WORK ORDER: Each entry is to be given again word for word; images are dropped.

THE DATA:
☆ ☆ ☆

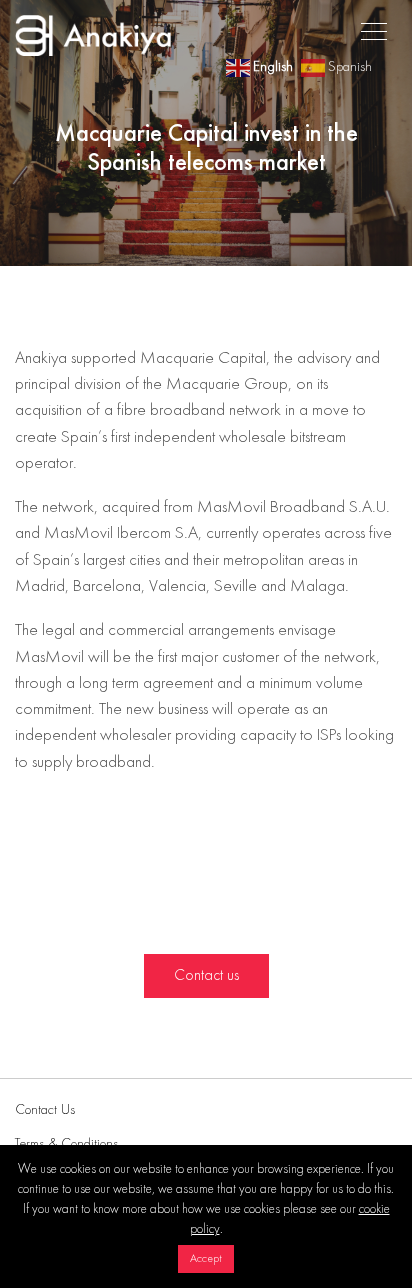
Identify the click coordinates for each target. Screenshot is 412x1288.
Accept (206, 1259)
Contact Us (45, 1110)
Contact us (206, 976)
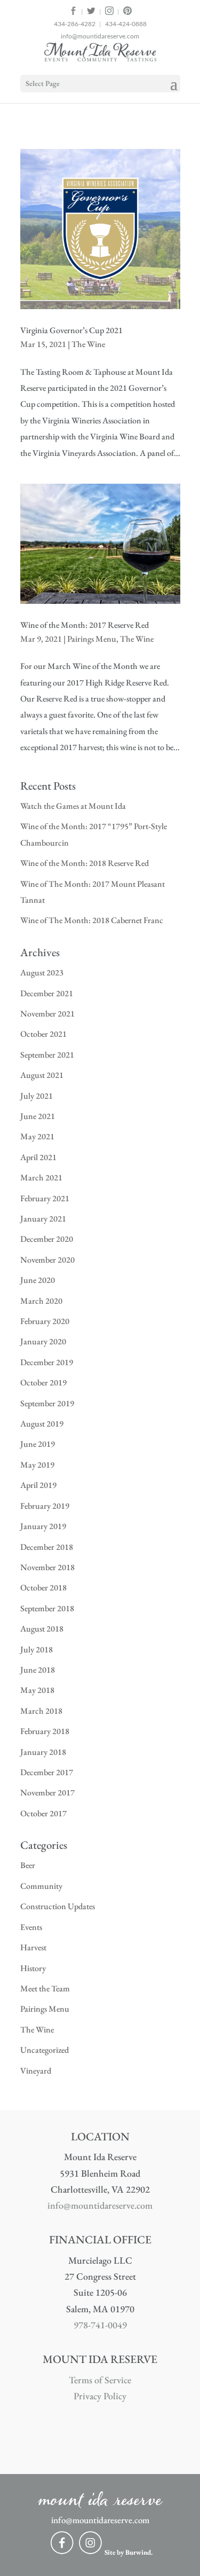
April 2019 (38, 1485)
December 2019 (46, 1362)
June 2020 (37, 1280)
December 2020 (46, 1238)
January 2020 (43, 1341)
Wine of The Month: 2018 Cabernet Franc (91, 920)
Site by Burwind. (129, 2552)
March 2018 (41, 1710)
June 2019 (37, 1444)
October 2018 (43, 1587)
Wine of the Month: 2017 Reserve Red (84, 625)
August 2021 (41, 1075)
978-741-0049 (100, 2325)
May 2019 (37, 1464)
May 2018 (37, 1690)
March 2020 (41, 1300)
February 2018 (44, 1731)
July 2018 (36, 1649)
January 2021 (43, 1218)
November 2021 (47, 1013)
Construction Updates (57, 1906)
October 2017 (43, 1813)
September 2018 (47, 1608)
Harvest (33, 1947)
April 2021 (38, 1157)
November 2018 (47, 1567)
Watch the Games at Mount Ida (73, 806)
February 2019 (44, 1505)
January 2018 (43, 1752)
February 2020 (44, 1321)
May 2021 (37, 1136)
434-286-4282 (74, 24)
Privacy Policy (100, 2396)
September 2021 (47, 1054)
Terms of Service (100, 2380)
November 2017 (47, 1792)
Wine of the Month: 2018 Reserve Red (84, 863)
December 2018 (46, 1547)
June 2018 (37, 1669)
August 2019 (41, 1423)
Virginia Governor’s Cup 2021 (71, 330)
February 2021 (44, 1198)
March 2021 (41, 1177)
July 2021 (36, 1095)
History (33, 1968)
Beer (27, 1865)
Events (31, 1927)
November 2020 (47, 1259)
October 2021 (43, 1033)
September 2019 (47, 1403)
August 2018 (41, 1628)
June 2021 (37, 1116)
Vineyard (35, 2070)
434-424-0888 (126, 24)
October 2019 (43, 1382)
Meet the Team (45, 1988)
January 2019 (43, 1526)
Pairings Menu (91, 638)
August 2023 (41, 972)
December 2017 (46, 1772)
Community (41, 1886)
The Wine (88, 344)
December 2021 (46, 993)
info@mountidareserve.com (100, 36)
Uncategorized (44, 2049)
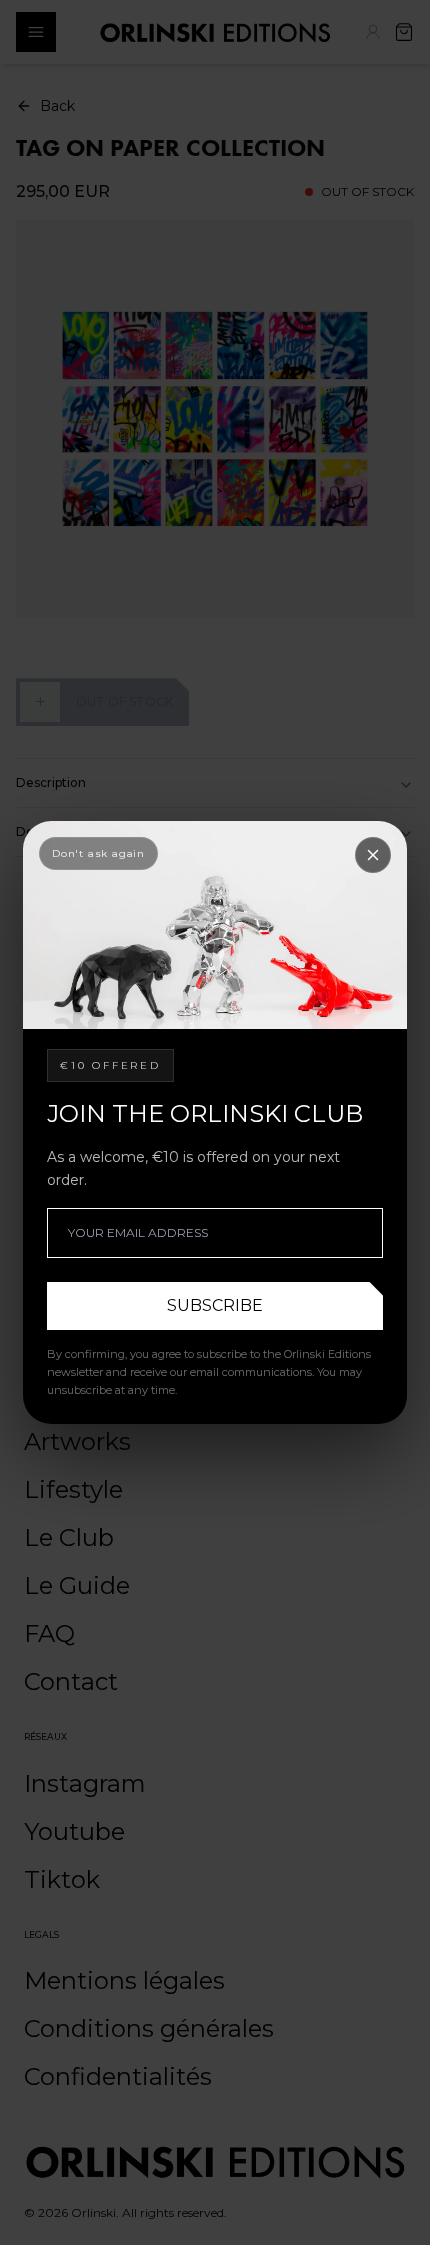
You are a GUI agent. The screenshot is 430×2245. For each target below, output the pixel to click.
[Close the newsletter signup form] (373, 855)
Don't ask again (98, 853)
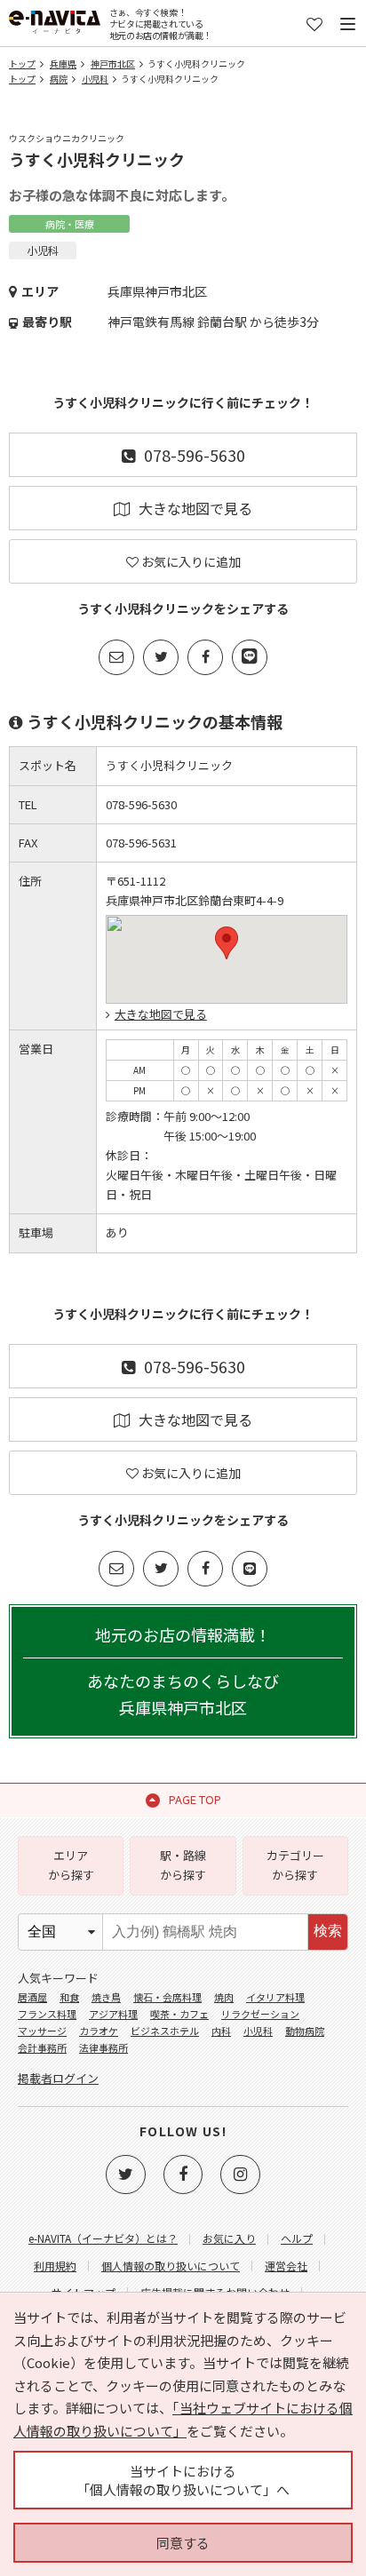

☆ ☆ ☆

RESULT OF THE EXERCISE:
Identify the click coordinates for each target. Screenshot is 412x1288.
Accept (206, 1259)
Contact Us (45, 1110)
Contact us (206, 976)
April 2019 (38, 1485)
December 2019 (46, 1362)
June 2020 (37, 1280)
December 2020 (46, 1238)
January 2020 (43, 1341)
Wine of The Month: 2018 Cabernet Franc (91, 920)
Site by Burwind. (129, 2552)
March 2018 (41, 1710)
June 2019 (37, 1444)
October 2018 (43, 1587)
Wine of the Month: 2017 Reserve Red (84, 625)
August 2021 (41, 1075)
978-741-0049 (100, 2325)
May 2019 (37, 1464)
May 2018 (37, 1690)
March 2020 (41, 1300)
February 2018 (44, 1731)
July 2018 (36, 1649)
January 2021 (43, 1218)
November 2021 (47, 1013)
Construction Updates (57, 1906)
October 2017 (43, 1813)
September 2018 (47, 1608)
Harvest (33, 1947)
April 2021 (38, 1157)
November 2018 (47, 1567)
Watch the Games at Mount Ida (73, 806)
February 2019 (44, 1505)
January 2018 (43, 1752)
February 2020 (44, 1321)
May 2021 (37, 1136)
434-286-4282 (74, 24)
Privacy Policy (100, 2396)
September 2021 (47, 1054)
Terms of Service (100, 2380)
November 2017 (47, 1792)
Wine of the Month: 2018 Reserve Red (84, 863)
December 2018 (46, 1547)
June 2018 (37, 1669)
August 2019 (41, 1423)
Virginia Governor’s Cup 2021 (71, 330)
February 2021 (44, 1198)
March 2021 (41, 1177)
July 2021 (36, 1095)
History (33, 1968)
Beer (27, 1865)
Events (31, 1927)
November 2020 (47, 1259)
October 2021 (43, 1033)
September 2019 (47, 1403)
August 2018 (41, 1628)
June 2021 (37, 1116)
Vineyard (35, 2070)
434-424-0888 (126, 24)
October 2019 (43, 1382)
Meet the Team (45, 1988)
January 2019 (43, 1526)
Pairings Menu (91, 638)
August 2023 (41, 972)
December 2017 (46, 1772)
Community (41, 1886)
The Wine (88, 344)
December 2021 (46, 993)
info@mountidareserve.com (100, 36)
Uncategorized (44, 2049)
You are a GUI agent. The screenshot is 430×2245. For each target below, output the pixel to click.
[Close the newsletter signup form] (373, 855)
Don't ask again (98, 853)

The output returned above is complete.